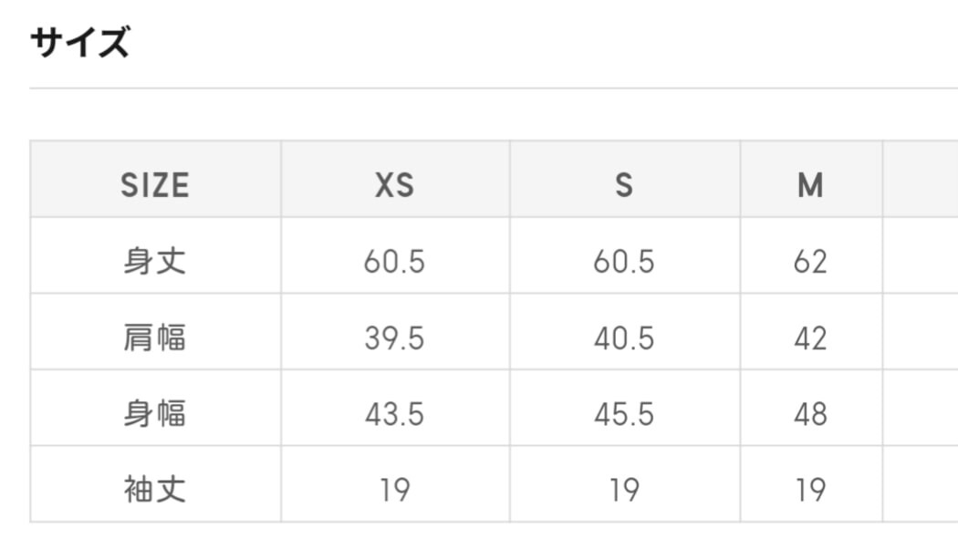The width and height of the screenshot is (958, 560).
Task: Click the 身幅 row label
Action: click(155, 414)
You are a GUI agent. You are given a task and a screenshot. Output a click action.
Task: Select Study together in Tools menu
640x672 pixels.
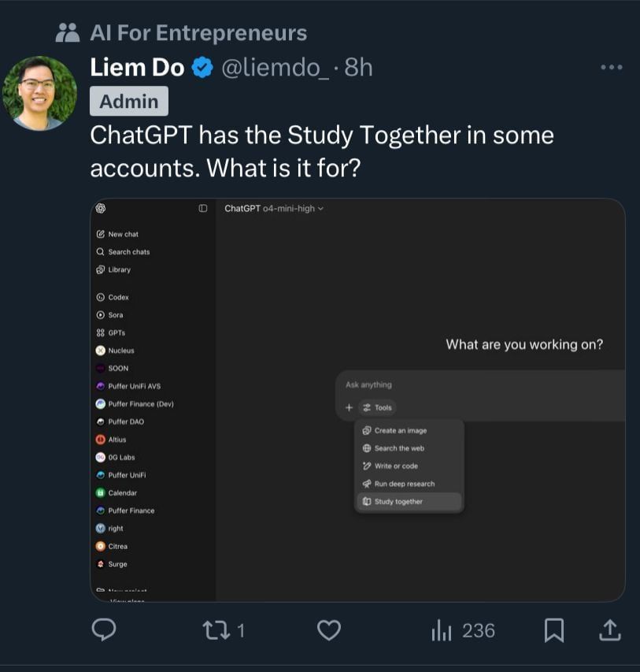[398, 502]
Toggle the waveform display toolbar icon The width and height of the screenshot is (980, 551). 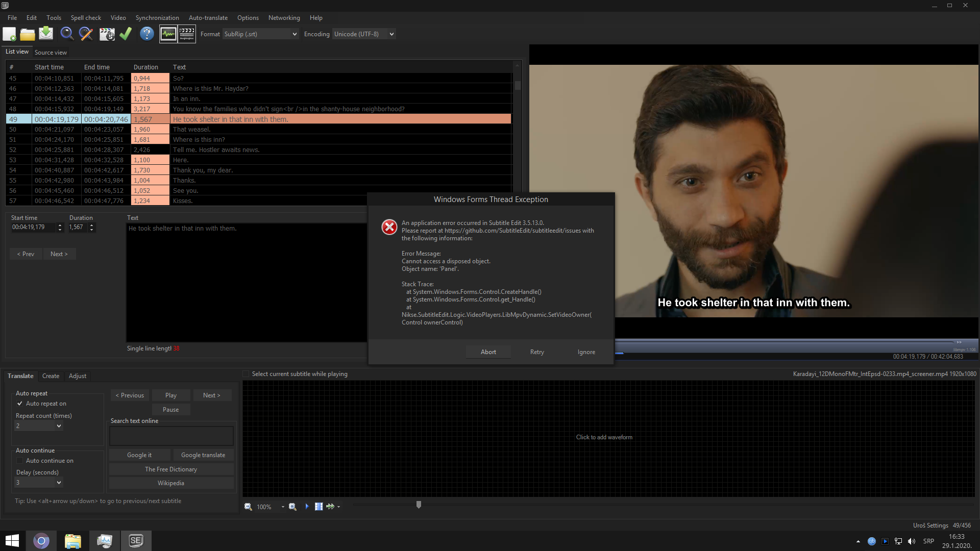[x=168, y=34]
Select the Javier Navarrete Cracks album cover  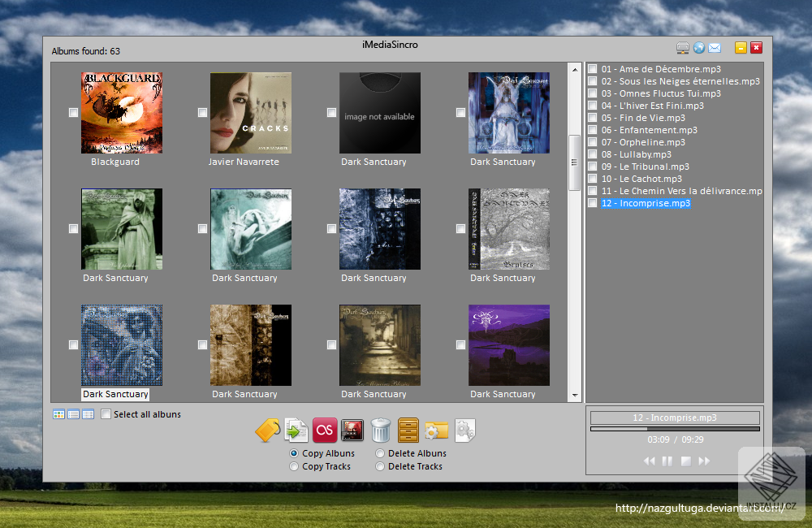[250, 113]
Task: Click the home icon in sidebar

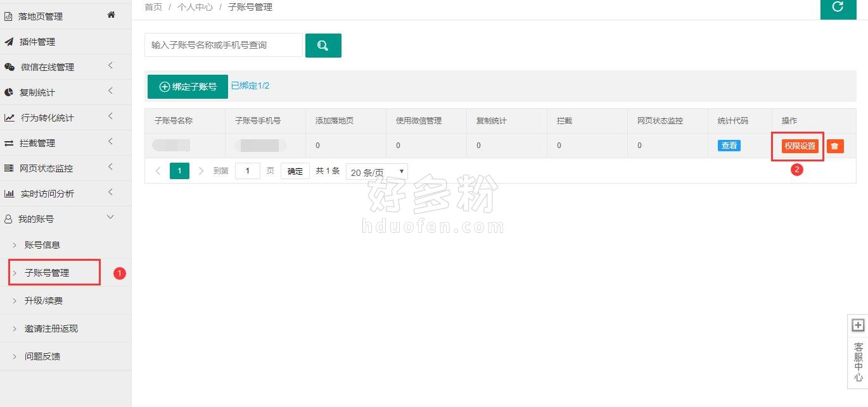Action: point(111,15)
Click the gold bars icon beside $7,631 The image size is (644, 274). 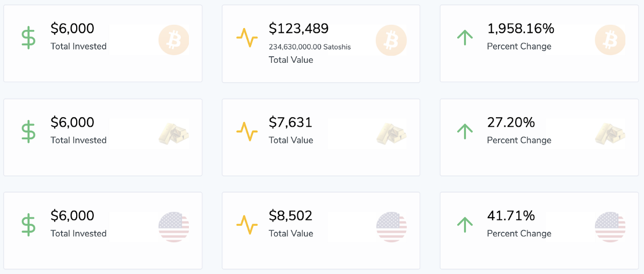coord(391,133)
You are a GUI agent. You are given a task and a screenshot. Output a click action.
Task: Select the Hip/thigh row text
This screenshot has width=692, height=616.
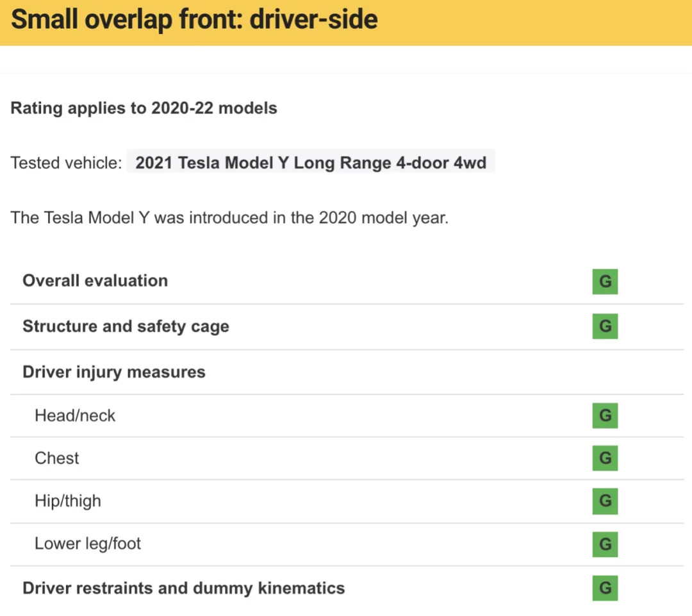pos(68,501)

Brief =
Nothing but the lines from the line containing "Task: Select the Hip/thigh row text" to the end of the records above should be repeated, exactly and with every picture omitted.

Answer for this exercise =
Task: Select the Hip/thigh row text
This screenshot has width=692, height=616.
pos(68,501)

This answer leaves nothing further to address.